The thing that really defeats this book is not the fact that it doesn’t seem to know what it’s going on about, it is — and I don’t want to sound unchristian — the author’s personal stories leave a lot to be desired. Whenever Kruse starts talking about himself, you know it’s usually going to lead to trouble. In fact, he relates a story where his family went to Universal Studios theme parks in both California and Florida and bought gold passes so he could butt in front of everyone else in line. There’s a point to the story, but the backstory kind of makes the author look vain and hopelessly selfish. Not really the note you want to be striking with a Christian book.

Additionally, women take the brunt fairly hard in this book. Kruse is a fundamentalist Christian of the sort who would buy his eldest daughter a purity ring, which I’m not going to judge as an action. However, this action links into the fact that the author quotes that in Genesis 3, along with the pain of childbirth, women were supposedly yoked to their man as a form of punishment. So the whole impetus of the promise ring was so that his daughter would choose wisely with the man she would marry. Which is fine, I guess, but the world view, to me, seems a bit shaky — basing the psychology of women everywhere on something that was written 3,000 years ago and probably by men asserting a patriarchal society.
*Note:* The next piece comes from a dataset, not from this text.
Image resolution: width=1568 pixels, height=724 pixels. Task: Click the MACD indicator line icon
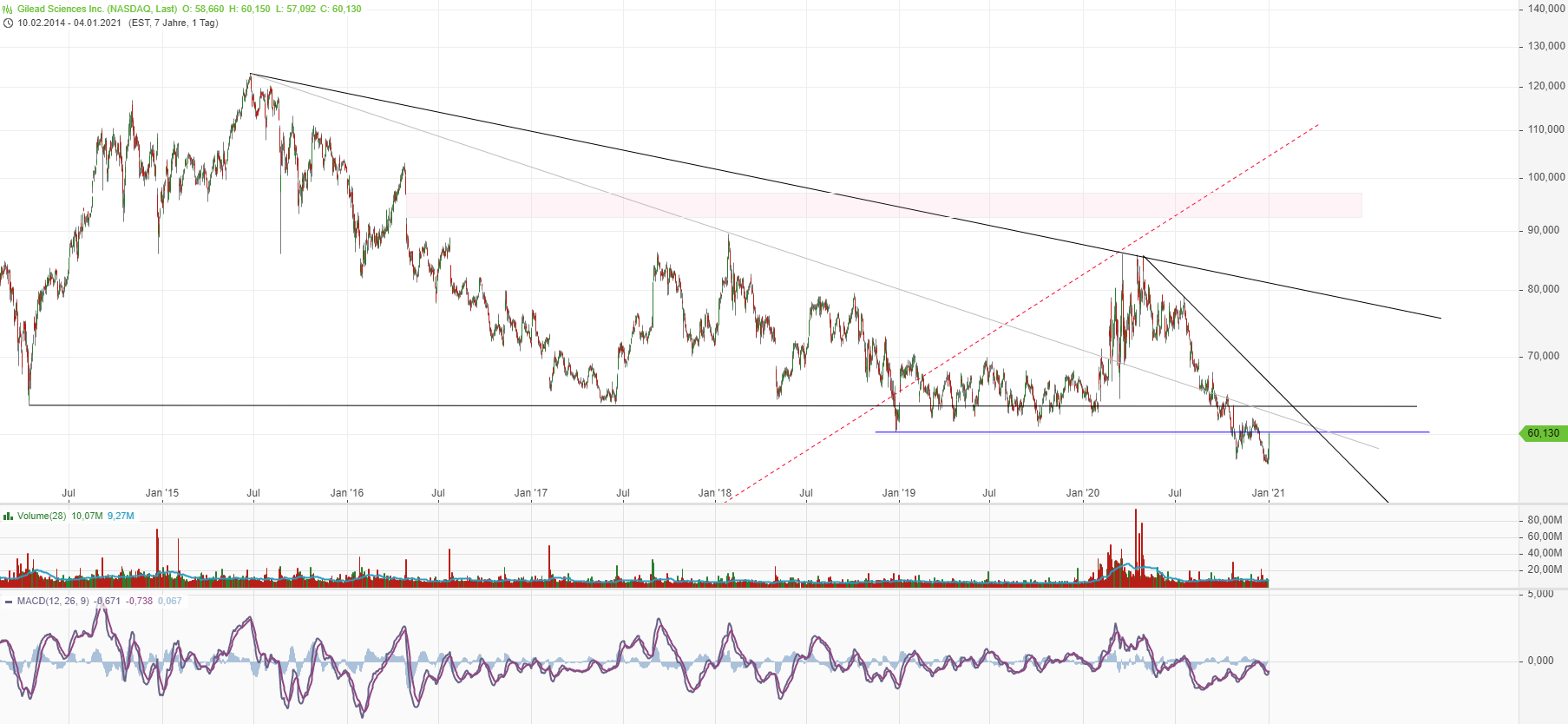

The author’s wife also seems to get referenced from time to time in what appears to be an attempt at comic relief. For instance, Kruse goes to pick some poison ivy out of his garden against his wife’s cautioning that he should use gloves. Of course, he doesn’t and it becomes a kind of “Didn’t I tell you so?” moment. It makes the author seem foolish, which is probably not what he was shooting for as an emotional reaction, and it also makes his wife look like a smarty pants. So this is going a long way to say that I often found myself not liking the author and his family in the book’s stories. In a non-fiction book, that’s a lethal recipe. It was a complete zero connection.

I hate to say it — again, I don’t want to sound unchristian — but this book does smack a little bit of self-importance. Once again, this goes back to the notion of expectations. I was expecting the book to be one thing, and it turns out to be something different. I suppose that isn’t a huge sin, but I wanted to know how to defuse situations when you meet up with a certain kind of person. Instead, the book, by and large, seems to be saying, “Throw your problems at God, and He will take care of them.” That’s fine if you’re in a 12 Step program, but harder to swallow if you’ve had to deal with difficult personality types and want to know what to do about them while still honouring God.

If that’s any way of saying that I was disappointed by Street Smarts from Proverbs, then I was. Even the title doesn’t seem to make much sense. There’s not a lot here about being a rebel learning the ways of common sense, and, in fact, the book feels more book smart than street smart. I guess the title has a nice ring to it, but, again, it advertises something that it doesn’t deliver. I’m sorry that I feel a little lost with this book. The author may just well be a swell person and not the person he paints himself as being in this book, in which he comes across as being a bit foolish. Maybe the book might help others and I appreciate its suggestion to read a chapter of Proverbs a day for 31 days (Proverbs being 31 chapters long). Still, I found Street Smarts from Proverbs to be lacking. Not street enough and not smart enough, this one occupies a place in purgatory where half-formulated ideas go to flourish.

Mitch Kruse with D.J. Williams’ Street Smarts from Proverbs: How to Navigate Through Conflict to Community will be published by FaithWords on June 26, 2017.